Well, ISayISaw should be congratulated nonetheless for bringing this up. So let’s give a good hand for ISayISaw on the computer keyboard. Let’s give him another good. Actually he needs more than two good hands on the computer keyboard. Maybe he could take his foot out of his mouth and use that.

Title of the study that presumably “proves” homeopathy is a “placebo” is: “Homeopathy has clinical benefits in rheumatoid arthritis patients that are attributable to the consultation process but not the homeopathic remedy: a randomized controlled clinical trial”

Click to access rheumatology.keq234.full.pdf

You can read it yourself, but make sure you’re not operating any heavy equipment if you do because there’s a chance that you might fall over laughing, or start beating your head against the steering wheel.
The objective of this mess was, “To assess whether any benefits from adjunctive homeopathic intervention in patients with RA are due to the homeopathic consultation, homeopathic remedies or both.”
Okay, stop right there. Note the word adjunctive. Adjunct means “something added to another thing but not an essential part of it.”
So now we have to ask an essential part of what? What else is going on in this study they aren’t mentioning here?
The report says this was an exploratory double-blind, randomized placebo-controlled trial conducted from January 2008 to July 2008, in patients with active stable rheumatoid arthritis (RA) receiving conventional therapy.
So in other words, these people were being treated for rheumatoid arthritis using “conventional drugs.”
Just what drugs might those be?
Celebrex? (Pfizer) Yeah, Celebrex. That’s the one advertised on TV showing a smiling young woman flying a kite on the beach, supposedly having a good time.
Here’s the side effects from Celebrex when she gets back from the beach:
“Increased risk of cardiovascular incidents including blood clotting, heart attack and stroke, kidney problems, fluid retention, liver damage, potentially lethal stomach bleeding.”
There’s that young woman again, on her knees in front of the toilet, spitting up blood from lethal stomach bleeding.
Or maybe it was Vioxx.
“Merck & Co., Inc. has agreed to pay $4.85 billion to resolve Vioxx-related claims in which a claimant has suffered a heart attack, sudden cardiac death, or stroke.”

They’d be better off with a bottle of whiskey and a couple of tickets to a good cage fight. Get ’em on their feet to go somewhere other than the doctor’s office. Maybe what this study was all about was to look for something else to blame it on.
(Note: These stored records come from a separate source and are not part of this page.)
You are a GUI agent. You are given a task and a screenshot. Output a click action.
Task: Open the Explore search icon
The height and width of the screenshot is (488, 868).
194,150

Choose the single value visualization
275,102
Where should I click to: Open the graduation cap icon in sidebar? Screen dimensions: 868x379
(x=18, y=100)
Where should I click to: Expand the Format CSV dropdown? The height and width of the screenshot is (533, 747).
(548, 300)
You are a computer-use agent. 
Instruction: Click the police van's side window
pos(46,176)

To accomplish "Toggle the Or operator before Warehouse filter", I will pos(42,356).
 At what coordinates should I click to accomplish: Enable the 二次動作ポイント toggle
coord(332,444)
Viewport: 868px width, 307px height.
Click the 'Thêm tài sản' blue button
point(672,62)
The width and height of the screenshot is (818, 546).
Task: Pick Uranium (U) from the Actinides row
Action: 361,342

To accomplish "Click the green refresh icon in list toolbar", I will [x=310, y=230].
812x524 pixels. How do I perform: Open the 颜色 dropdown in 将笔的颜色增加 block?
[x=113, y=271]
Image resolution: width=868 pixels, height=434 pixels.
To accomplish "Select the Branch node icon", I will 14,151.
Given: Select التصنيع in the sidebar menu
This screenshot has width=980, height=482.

The people who wrote this study are the kind of people who would hand a drowning man a glass of water. I think their last study was to see if people swallowed firecrackers their hair would grow out in bangs.

I mean, do I need to explain this to anybody except for the really, really stupid? I’m surprised this guy ISayISaw can read. He probably has a kid read it to him.
And who did the authors explain this to in order to get it all typed up so nicely? That person deserves the Nobel prize for patience.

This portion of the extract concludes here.